If you know a hundred women from Palermo you will have a hundred different recipes for baked anelletti!
In the end, whatever the recipe or method of execution, however, that of the mother or grandmother will always be the best! In any case, everyone will agree on one thing: the cooking of the anelletti must be interrupted in time in order to maintain their consistency and continue cooking in the oven. The anelletti must be of quality because if they broke during cooking, the creation of a first course would fail, which in the intentions of every Palermo cook must be absolutely perfect! The origin of this popular dish actually dates back to the more classic Sicilian aristocratic gastronomic tradition. In fact, today the “timbale of anelletti” (this is the most elegant denomination) is never missing on the tables of holidays or in every self-respecting market and rotisserie but, in a not so distant time, it was a “classic” of wedding banquets.
There are those who attribute the very particular ring-shaped format dating back to the ancient rite of confarreatio, the rite of the Roman wedding during which the future spouses gave their promises a ring-shaped spelled flour bread. The timbale (from the Arabic timmala meaning “drum”) originates from the flan created by the cooks of the emirs at the time of the Arab domination of the 9th century in Sicily. The consecration of baked anelletti as a dish on Sicilian aristocratic tables comes in the nineteenth century when it was proposed by the Monsus who worked for the court and aristocratic families in the great kitchens of the noble palaces. The Monsù (or Monzù, from the French “Monsieur”) were the cooks at the service of the aristocracy in the Kingdom of the Two Sicilies, real chefs who managed every aspect of the palace’s kitchen and who handed down the recipes but only verbally, without leaving nothing in writing, until the disappearance of this kitchen because with the decline of the aristocracy the institution of the family cook became a rarity. Many do not know that a classic recipe of Monsù was precisely that of anelletti in broth which confirms the versatility of the shape of this pasta!

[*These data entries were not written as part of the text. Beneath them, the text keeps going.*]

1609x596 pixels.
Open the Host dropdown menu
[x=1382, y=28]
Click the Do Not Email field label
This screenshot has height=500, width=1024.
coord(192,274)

The most prestigious literary testimony of their presence on aristocratic tables is given by Giuseppe Tomasi di Lampedusa who inserts the anelletti among the dishes mentioned in The Leopard (“… and from the kitchen exhaled the centuries-old aroma of the simmering ragù, tomato extract, onions and meat of mutton, for the anelletti of the days reported “) so much so that the flan also took the name of” Timballo del Gattopardo “. It can certainly be said that this wonderful dish that has always met the taste of even the most intransigent adults and the most inappetent children, has literally crossed history, remaining over the centuries one of the undisputed cornerstones of Sicilian cuisine and anelletti, in particular, they are proudly an absolutely original and exclusive feature of this kitchen that will never stop evolving but always respecting tradition.